▶ **Data extracts**:

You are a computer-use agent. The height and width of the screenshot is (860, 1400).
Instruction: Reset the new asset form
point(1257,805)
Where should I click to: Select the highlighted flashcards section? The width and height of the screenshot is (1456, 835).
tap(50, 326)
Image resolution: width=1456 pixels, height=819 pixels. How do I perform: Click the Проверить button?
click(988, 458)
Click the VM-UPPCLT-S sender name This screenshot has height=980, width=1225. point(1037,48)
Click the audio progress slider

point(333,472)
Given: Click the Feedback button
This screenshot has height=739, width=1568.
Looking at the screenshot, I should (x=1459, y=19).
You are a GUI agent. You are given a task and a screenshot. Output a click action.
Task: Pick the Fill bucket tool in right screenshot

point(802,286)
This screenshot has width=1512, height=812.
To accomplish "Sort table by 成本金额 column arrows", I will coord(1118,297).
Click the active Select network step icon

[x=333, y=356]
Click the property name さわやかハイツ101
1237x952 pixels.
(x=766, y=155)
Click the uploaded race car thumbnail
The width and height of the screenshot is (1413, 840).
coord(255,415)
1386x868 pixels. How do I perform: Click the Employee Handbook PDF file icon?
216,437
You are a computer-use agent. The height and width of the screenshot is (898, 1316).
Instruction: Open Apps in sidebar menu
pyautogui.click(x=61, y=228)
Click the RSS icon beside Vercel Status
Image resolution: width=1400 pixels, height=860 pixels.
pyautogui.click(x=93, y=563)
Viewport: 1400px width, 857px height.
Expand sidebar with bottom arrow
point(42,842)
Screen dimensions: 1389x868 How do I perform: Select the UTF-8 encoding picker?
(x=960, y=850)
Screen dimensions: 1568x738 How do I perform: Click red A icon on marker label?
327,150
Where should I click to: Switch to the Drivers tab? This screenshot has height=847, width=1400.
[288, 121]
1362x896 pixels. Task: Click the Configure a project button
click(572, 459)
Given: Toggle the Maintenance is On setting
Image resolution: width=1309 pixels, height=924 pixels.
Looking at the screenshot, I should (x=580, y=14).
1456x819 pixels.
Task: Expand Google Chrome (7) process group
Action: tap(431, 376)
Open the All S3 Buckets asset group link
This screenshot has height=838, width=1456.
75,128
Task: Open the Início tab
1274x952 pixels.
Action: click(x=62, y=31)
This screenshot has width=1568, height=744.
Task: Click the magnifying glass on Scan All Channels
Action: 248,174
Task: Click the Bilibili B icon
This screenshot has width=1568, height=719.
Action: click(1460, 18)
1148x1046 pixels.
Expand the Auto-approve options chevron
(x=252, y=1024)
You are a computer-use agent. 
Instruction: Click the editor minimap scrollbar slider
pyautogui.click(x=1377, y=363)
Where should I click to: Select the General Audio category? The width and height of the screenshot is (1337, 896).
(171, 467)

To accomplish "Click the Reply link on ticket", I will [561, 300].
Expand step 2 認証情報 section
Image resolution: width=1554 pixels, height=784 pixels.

▶ **Exercise aim**: In the records above, find each line that mentions the string "name", then copy it.

▶ **Output for this exercise**:
Click the VM-UPPCLT-S sender name This screenshot has height=980, width=1225. point(1037,48)
Click the property name さわやかハイツ101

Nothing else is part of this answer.